The fact is, working all hours does not work. Put 50+ hours a week and the scientific consensus is that you will be up to 25% less
productive, up to 30% more likely to have relationship problems, 60% more at
risk of a heart attack and far less likely to keep slim, be happy, stay off drugs
and turn up to work the next day. If you
are doing anything remotely creative or challenging, think about cutting back
to around 20 hours a week – there’s compelling
evidence that you could double your productivity that way.
The real cause of work stress - and how to fix it
So should we all speak truth to power and
tell our bosses we’re knocking off after lunch in the interests of increasing
productivity?
Good luck with that one – especially as the
KF survey found the number one source of stress for professionals was, you
guessed it, their boss (and don’t waste more valuable time fantasising about him/her
getting the sack – 80% of those same stressed professionals blamed a change in
leadership for increasing the pressure).
Think you can hold tight until a robot
takes your job? Dream on, baby – there’s
no evidence that workloads or stress are decreasing for those human workers who
remain in rapidly-automating industries.
If anything, I suspect the reverse…
…because one thing that has changed over
recent years, in lock-step with the increase in stress, is the way our jobs are
designed. Everyone from startups to
corporates has begun to define work not in terms of jobs or responsibilities but
in terms of micro-tasks and micro-goals with continuous micro-measurement of Key
Performance Indicators or similar. This cuts immediate
task-completion costs dramatically, but at the cost of increased stress and
crashing productivity. The average human
brain makes up around 2%
of our body weight but uses at
least 20% of the energy our body requires.

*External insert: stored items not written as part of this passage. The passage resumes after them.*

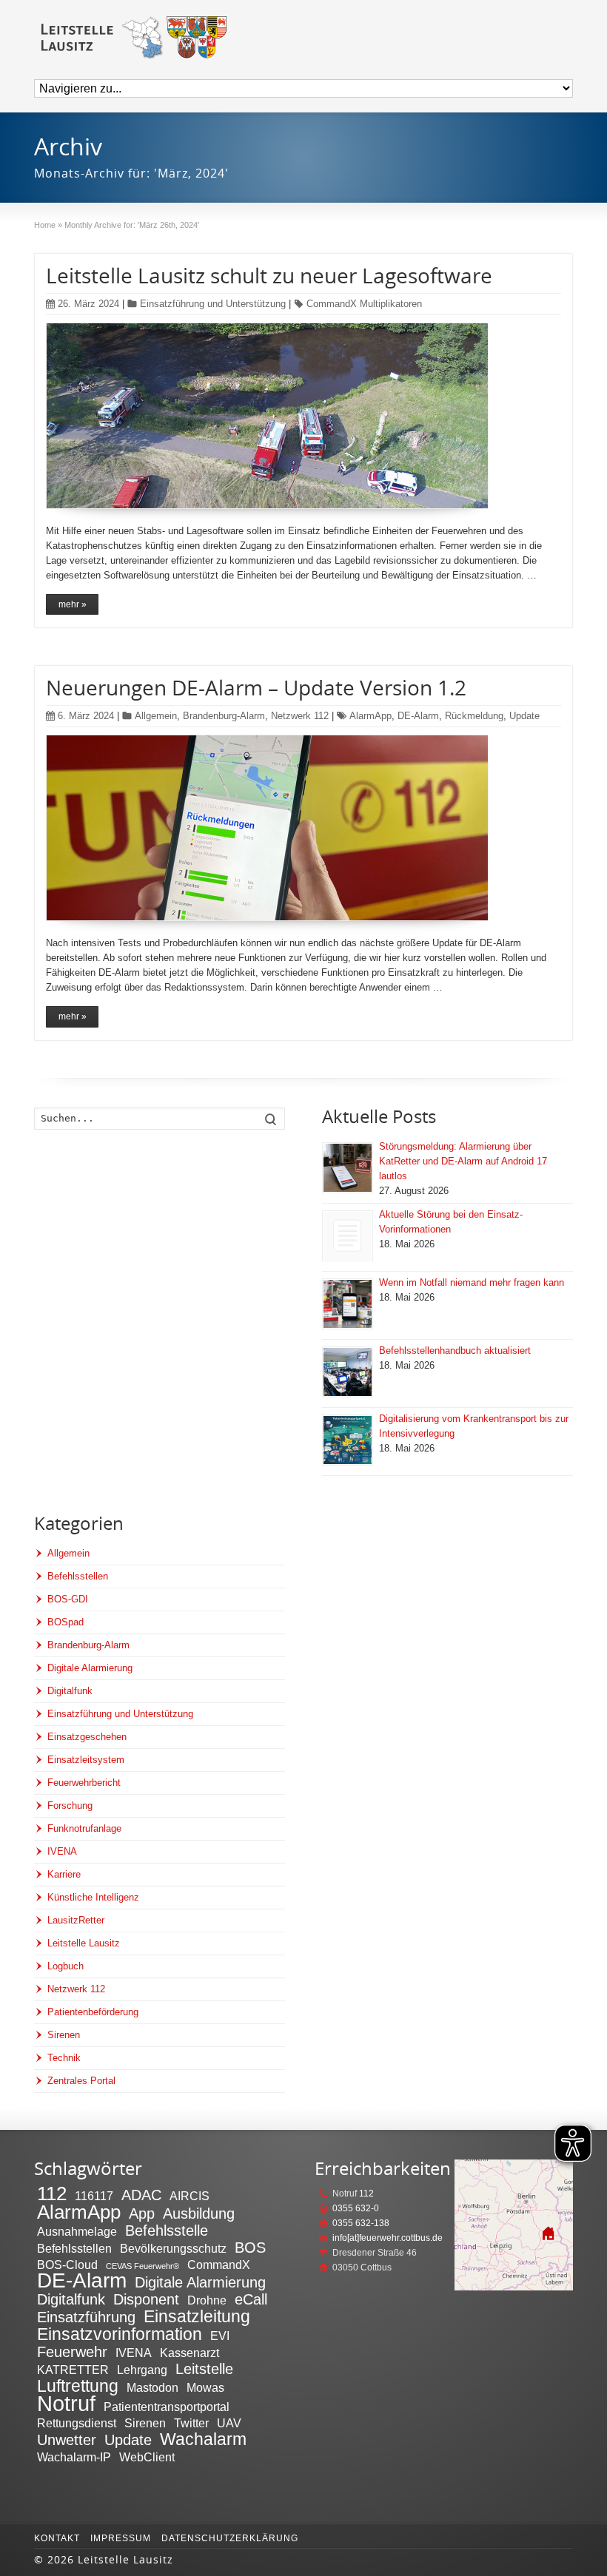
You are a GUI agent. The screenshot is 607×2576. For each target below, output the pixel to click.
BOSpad (65, 1622)
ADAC (141, 2195)
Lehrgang (142, 2369)
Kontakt (57, 2538)
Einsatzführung (86, 2317)
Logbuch (65, 1966)
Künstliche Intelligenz (93, 1897)
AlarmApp (370, 715)
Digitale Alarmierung (90, 1667)
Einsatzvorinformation (119, 2334)
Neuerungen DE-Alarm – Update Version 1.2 (256, 687)
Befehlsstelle (166, 2230)
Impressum (120, 2538)
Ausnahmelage (77, 2231)
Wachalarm (203, 2439)
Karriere (64, 1874)
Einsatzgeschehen (87, 1736)
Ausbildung (199, 2213)
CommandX (218, 2264)
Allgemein (156, 715)
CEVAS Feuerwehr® (142, 2266)
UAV (229, 2423)
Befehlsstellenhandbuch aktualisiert (455, 1350)
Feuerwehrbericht (84, 1782)
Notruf (66, 2403)
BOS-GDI (67, 1599)
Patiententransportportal (166, 2406)
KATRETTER (73, 2369)
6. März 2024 (86, 715)
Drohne (207, 2300)
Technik (64, 2057)
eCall (251, 2299)
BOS (250, 2247)
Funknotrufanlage (84, 1828)
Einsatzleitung (197, 2316)
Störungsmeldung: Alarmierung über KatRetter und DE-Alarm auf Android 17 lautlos (463, 1161)
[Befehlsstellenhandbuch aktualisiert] (347, 1371)
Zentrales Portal (81, 2080)
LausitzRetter (75, 1920)
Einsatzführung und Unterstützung (213, 303)
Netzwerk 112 (300, 715)
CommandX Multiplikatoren (364, 303)
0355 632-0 (355, 2208)
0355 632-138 (360, 2223)
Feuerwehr (72, 2352)
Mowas (205, 2387)
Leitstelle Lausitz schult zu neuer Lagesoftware (269, 275)
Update (524, 715)
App (142, 2213)
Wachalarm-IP (74, 2457)
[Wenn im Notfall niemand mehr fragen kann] (347, 1303)
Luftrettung (77, 2385)
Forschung (70, 1805)
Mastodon (152, 2387)
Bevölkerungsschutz (173, 2248)
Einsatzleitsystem (85, 1759)
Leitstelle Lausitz (83, 1943)
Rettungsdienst (76, 2423)
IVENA (62, 1851)
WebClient (147, 2457)
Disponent (146, 2299)
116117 (94, 2195)
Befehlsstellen (77, 1576)
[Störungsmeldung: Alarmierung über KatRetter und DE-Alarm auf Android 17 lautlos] (347, 1167)
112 (52, 2193)
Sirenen (63, 2034)
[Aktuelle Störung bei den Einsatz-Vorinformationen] (347, 1235)
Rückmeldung (474, 715)
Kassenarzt (189, 2352)
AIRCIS (189, 2195)
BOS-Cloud (67, 2264)
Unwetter (66, 2440)
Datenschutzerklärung (229, 2538)
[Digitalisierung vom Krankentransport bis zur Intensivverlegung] (347, 1440)
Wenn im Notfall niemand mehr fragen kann (471, 1282)
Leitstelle (204, 2369)
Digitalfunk (70, 1690)
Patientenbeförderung (92, 2011)
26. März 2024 (88, 303)
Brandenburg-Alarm (224, 715)
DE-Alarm (418, 715)
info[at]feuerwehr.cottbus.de (387, 2238)
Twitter (191, 2423)
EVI (219, 2335)
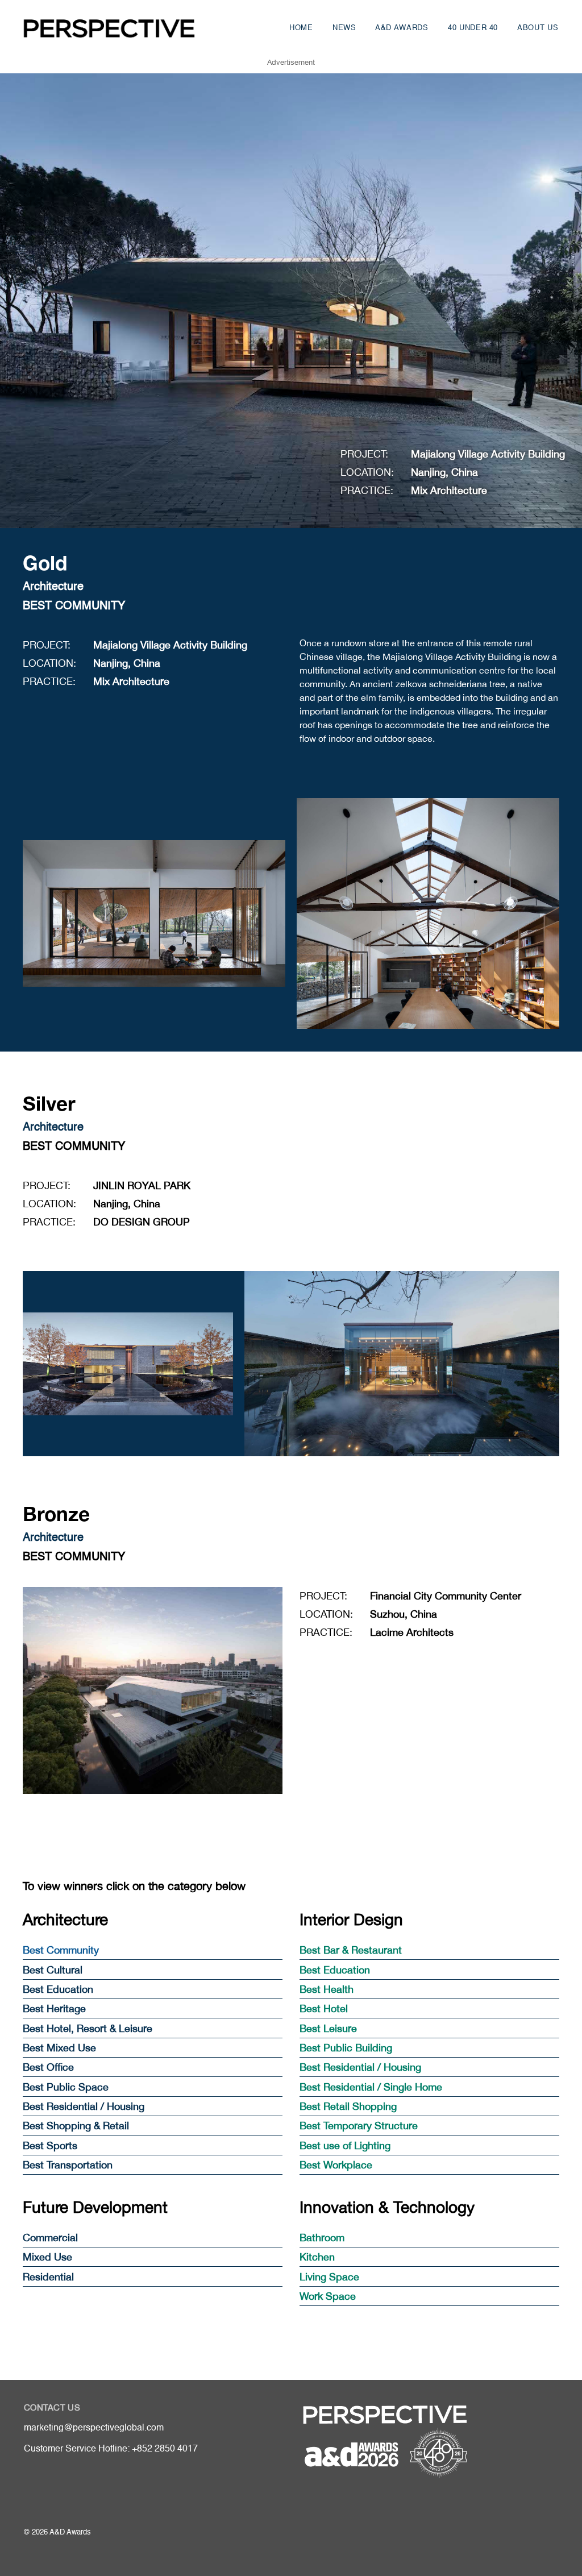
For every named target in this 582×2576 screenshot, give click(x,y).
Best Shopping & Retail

The most energy-intensive brain work is that which requires rapid switching
between tasks – it cuts productivity by around 40% compared to focusing on
one thing.
This gigification of work explains the rise
in the inherent stress of jobs found by the UK Labour Force Survey and the rise
in manager-induced stress found by KornFerry’s survey. If we want to reduce the stress in our
working lives, a better response than encouraging over-stressed workers to improve
their time management or take
up stretching would be to design work around people. That way not only are we likely to make work
a less stressful place, we could even get better results.
I’ll be talking more about how to make this
a reality – and how the robots can help – in future posts.